Several bills in the New Hampshire legislature are active that would allow forms of gaming. One, by casino stalwart Senator Lou D’Allesandro (l.) revives his perennial bill that would allow two casinos in the state.

New Hampshire state Senator Lou D’Allesandro, who has fought for casino bills for more years than most people have spent serving in legislatures has introduced a new one in this session.

The idea once advanced so far that then Governor Maggie Hassan included casino licensing fees in her proposed state budget for two years. Problem has always been that D’Allesandro has support in the Senate, but his bills usually wreck on the shoals of the much more conservative and the 400-member House, whose members are fiercely independent.

For years, he hoped that Salem’s 110-year old 170-acre Rockingham Park would be the home for a $650 million casino complex that Millennium Gaming wanted to build. That moment passed by and the park closed in August. Now a Tuscan Village proposal has been proposed to take its place.

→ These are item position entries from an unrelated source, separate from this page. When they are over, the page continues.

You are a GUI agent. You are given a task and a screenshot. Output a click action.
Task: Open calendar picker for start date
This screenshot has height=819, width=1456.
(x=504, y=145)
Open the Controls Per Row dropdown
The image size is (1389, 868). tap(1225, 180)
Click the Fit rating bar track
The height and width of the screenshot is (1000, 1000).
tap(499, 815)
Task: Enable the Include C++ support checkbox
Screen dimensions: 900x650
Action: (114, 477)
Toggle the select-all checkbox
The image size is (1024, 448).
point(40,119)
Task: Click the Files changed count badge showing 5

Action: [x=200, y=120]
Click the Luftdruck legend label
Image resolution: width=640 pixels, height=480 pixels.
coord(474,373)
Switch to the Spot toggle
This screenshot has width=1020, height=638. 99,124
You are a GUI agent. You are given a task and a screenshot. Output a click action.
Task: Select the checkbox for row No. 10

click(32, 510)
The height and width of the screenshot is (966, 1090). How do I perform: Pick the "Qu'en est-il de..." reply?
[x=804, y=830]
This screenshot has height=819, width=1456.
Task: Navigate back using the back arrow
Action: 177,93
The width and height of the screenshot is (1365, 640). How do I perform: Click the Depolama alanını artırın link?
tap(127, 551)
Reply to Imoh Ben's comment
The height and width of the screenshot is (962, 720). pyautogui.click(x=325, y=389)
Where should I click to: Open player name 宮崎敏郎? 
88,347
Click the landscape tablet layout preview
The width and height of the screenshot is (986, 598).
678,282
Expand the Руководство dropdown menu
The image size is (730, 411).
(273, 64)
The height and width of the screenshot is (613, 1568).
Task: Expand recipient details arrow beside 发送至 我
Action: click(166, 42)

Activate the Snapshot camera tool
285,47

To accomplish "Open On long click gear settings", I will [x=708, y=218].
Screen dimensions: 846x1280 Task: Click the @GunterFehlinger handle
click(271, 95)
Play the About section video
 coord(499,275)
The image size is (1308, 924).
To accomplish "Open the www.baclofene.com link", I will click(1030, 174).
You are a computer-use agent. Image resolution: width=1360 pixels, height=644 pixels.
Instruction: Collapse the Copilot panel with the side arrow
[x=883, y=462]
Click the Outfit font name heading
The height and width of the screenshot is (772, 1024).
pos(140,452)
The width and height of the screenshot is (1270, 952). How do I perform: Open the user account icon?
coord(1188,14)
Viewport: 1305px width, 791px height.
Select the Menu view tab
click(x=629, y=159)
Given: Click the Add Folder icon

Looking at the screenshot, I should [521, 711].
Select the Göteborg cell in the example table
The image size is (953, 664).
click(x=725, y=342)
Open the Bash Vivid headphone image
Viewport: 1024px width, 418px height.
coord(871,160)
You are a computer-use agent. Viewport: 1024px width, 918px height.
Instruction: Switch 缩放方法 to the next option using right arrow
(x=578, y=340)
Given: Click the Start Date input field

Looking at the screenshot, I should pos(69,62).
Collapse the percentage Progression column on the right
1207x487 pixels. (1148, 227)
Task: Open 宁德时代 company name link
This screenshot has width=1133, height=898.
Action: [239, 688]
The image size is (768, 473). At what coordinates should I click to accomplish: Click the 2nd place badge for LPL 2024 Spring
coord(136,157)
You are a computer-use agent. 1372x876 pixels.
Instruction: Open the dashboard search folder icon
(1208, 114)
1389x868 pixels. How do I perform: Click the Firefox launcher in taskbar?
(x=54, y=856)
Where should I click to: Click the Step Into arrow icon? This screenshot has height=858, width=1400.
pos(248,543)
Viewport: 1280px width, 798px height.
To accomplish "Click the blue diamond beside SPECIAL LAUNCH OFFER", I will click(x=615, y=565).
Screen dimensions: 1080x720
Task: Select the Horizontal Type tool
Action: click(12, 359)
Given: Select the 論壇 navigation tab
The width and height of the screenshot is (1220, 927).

However, the senator still wants the $195 million per year he believes two casinos would generate in tax revenue from casinos and to share the $25 million he believes is there for the picking with municipalities.

When he introduced his bill D’Allesandro announced, “This bill is an economic recovery creation package. Right now, we have gambling going on all around us and New Hampshire is seeing none of the benefits.”

In a separate but related development Rep. Eric Schleien last month introduced HB562, which would decriminalize online gaming in the Granite State. It would not put in place a regulatory framework, but simply except it from the legal definitions of “illegal gambling.”

The bill says, “This bill exempts gambling done over the internet from gambling offenses under RSA 647. The Department of Justice to date has neither investigated nor prosecuted online gaming offenses and therefore does not expect this bill to have any impact on expenditures.”

The bill might possibly affect the state lottery and charitable gaming revenues because some people might be tempted to play online instead of availing themselves of those forms of gaming. As written, the bill would not collect any taxes from the activity.

It concedes this point: “To the extent this bill legalizes a form of gambling, it may have an indeterminable impact on lottery and charitable gaming revenue.”

Other states that are considering legalizing online gaming this year include Michigan, Hawaii, New York, California, Massachusetts and Pennsylvania.

Meanwhile, Rep. Gary Azarian has introduced a bill that would allow keno in the state.

Rep. Robert Elliott backs both D’Alessandro’s bill and Schleien’s proposal, House Bill 560. He told the Eagle-Tribune, “I’m highly in favor of that. I have been fighting that battle for 20 years. We need the revenue.”